Maduro no se ha cuidado a la hora de pregonar el vínculo de las fuerzas armadas con la «revolución», hasta el punto de presentarlas como baluarte y como parte esencial de un régimen destinado a la preponderancia. Esa preponderancia, según el actual mandamás, no se rige por las reglas republicanas de la alternabilidad, sino solamente como simulación, ni por la voluntad de la sociedad, sino por una supuesta vocación histórica del patriotismo y de la redención de los desposeídos. Pero una cosa dice el catecismo «bolivariano» y otra los usos del republicanismo, del cual se está valiendo la mayoría del pueblo para clamar por un cambio de administración y, en especial, por una mudanza de la vida. No han faltado evidencias recientes de la connivencia de los señores uniformados y dueños de la artillería con los designios maduristas, son asuntos que saltan a la vista y que llaman a la preocupación. El hecho de que ahora algunos puedan perseguir la alta denominación de General en Jefe del Pueblo Soberano le echa más leña a la candela, hace más atractiva la fortificación del nexo entre régimen y cuartel que ha mantenido el actual estado de cosas. Basta recordar recientes expresiones del ministro de la Defensa para que nadie albergue dudas al respecto.

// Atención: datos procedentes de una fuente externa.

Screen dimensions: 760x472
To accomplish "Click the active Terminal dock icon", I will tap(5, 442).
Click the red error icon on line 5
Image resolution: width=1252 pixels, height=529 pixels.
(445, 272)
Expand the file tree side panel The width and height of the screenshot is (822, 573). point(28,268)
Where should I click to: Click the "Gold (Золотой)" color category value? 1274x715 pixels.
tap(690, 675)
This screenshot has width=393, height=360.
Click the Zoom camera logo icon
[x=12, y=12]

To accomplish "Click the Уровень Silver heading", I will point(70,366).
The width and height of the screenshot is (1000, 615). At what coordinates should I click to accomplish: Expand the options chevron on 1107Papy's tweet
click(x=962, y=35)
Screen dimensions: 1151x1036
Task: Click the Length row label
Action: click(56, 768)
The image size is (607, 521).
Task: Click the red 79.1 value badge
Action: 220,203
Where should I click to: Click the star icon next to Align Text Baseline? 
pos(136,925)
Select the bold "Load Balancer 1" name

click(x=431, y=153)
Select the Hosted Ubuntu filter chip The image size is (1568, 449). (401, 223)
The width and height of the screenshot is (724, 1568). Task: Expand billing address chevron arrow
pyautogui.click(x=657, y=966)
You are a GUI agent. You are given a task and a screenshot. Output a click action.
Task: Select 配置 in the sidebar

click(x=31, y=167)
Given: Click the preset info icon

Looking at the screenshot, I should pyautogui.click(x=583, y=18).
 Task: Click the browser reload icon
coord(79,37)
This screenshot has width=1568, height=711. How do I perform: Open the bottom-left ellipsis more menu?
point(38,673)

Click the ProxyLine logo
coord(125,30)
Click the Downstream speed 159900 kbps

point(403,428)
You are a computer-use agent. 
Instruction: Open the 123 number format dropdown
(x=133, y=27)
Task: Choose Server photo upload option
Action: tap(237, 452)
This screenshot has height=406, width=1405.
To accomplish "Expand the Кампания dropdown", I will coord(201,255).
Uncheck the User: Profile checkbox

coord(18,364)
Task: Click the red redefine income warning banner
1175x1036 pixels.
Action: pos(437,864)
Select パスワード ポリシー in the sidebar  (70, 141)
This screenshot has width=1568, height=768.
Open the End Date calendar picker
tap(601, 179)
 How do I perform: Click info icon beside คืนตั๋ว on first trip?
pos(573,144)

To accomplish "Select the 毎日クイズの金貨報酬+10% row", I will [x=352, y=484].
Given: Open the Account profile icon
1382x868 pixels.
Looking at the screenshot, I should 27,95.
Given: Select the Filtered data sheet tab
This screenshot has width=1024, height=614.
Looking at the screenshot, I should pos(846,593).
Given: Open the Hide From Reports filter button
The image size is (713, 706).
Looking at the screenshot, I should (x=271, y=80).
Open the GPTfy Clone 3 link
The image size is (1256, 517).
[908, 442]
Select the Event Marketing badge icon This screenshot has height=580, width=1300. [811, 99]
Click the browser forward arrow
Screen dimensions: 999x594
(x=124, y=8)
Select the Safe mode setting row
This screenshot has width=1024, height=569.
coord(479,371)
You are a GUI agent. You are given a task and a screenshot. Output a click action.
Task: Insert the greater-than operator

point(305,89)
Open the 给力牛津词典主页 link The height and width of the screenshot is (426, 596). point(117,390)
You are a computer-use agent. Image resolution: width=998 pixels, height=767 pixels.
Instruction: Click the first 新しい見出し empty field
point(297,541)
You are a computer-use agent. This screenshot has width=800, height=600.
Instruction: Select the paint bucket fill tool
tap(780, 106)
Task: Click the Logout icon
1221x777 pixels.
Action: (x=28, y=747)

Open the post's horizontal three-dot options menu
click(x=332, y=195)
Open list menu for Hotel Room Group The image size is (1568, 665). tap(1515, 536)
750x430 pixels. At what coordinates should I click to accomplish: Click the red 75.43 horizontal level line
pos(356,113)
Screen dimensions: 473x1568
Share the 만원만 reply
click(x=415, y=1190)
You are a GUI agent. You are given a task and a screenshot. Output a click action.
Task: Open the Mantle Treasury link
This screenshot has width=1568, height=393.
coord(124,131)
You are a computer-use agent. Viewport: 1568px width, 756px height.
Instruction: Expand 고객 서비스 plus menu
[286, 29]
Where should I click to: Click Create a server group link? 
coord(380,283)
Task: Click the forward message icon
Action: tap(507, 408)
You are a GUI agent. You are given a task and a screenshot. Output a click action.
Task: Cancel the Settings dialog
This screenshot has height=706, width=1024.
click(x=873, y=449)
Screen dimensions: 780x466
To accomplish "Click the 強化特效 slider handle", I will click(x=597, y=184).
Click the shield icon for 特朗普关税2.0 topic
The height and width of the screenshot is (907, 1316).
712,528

En 1867, Guzmán hizo interesantes preguntas a sus lectores. Vivo Zamora, ¿se hubiera firmado un tratado de paz con el enemigo para acabar con un lustro de matanzas?, ¿se hubiera garantizado la inmunidad del general Páez y de sus partidarios?, ¿se hubiera reunido en concordia una Constituyente?, ¿se hubiera pensando en una posibilidad de convivencia que dejara atrás la retaliación para intentar una sociabilidad fraterna? Son cuestiones del siglo XIX que no se pueden comparar con las de la actualidad, pero no es mi anacrónico capricho el que las pone sobre la mesa, sino la apología del General del Pueblo Soberano que ha hecho en plaza pública y en presencia de las tropas el comandante en jefe Nicolás Maduro cuando estamos a punto de realizar unas elecciones en las que está en juego su cargo. No ha acudido a un lazo de unión, sino a evidencias de división y saña, mientras un par de figuras del alto mando y el propio titular del ministerio se exhiben sin empacho como portavoces del oficialismo.
«El general Zamora tenía todas las condiciones del banderizo», afirma el escrito de 1867 que he recordado ahora. ¿No es la misma cualidad que distingue a muchos oficiales de hoy, y que se convierte en un riesgo para el retorno de la alternabilidad republicana? Pese a que el candidato de la oposición goza del favor de la inmensa mayoría de los electores, tal vez numerosos oficiales del alto mando mantengan su pensamiento en el relumbrón de un caudillo popular y en la fantasía de imitarlo, aunque sea en las presillas. Gran pretexto histórico, pueden argumentar, y así evitan el incordio de contemplar metas cívicas. La historia no se repite, pero rima, se dice mucho en los corrillos. Por consiguiente, fijar la vista en las conductas militares puede ser la cosa más sensata de la actualidad.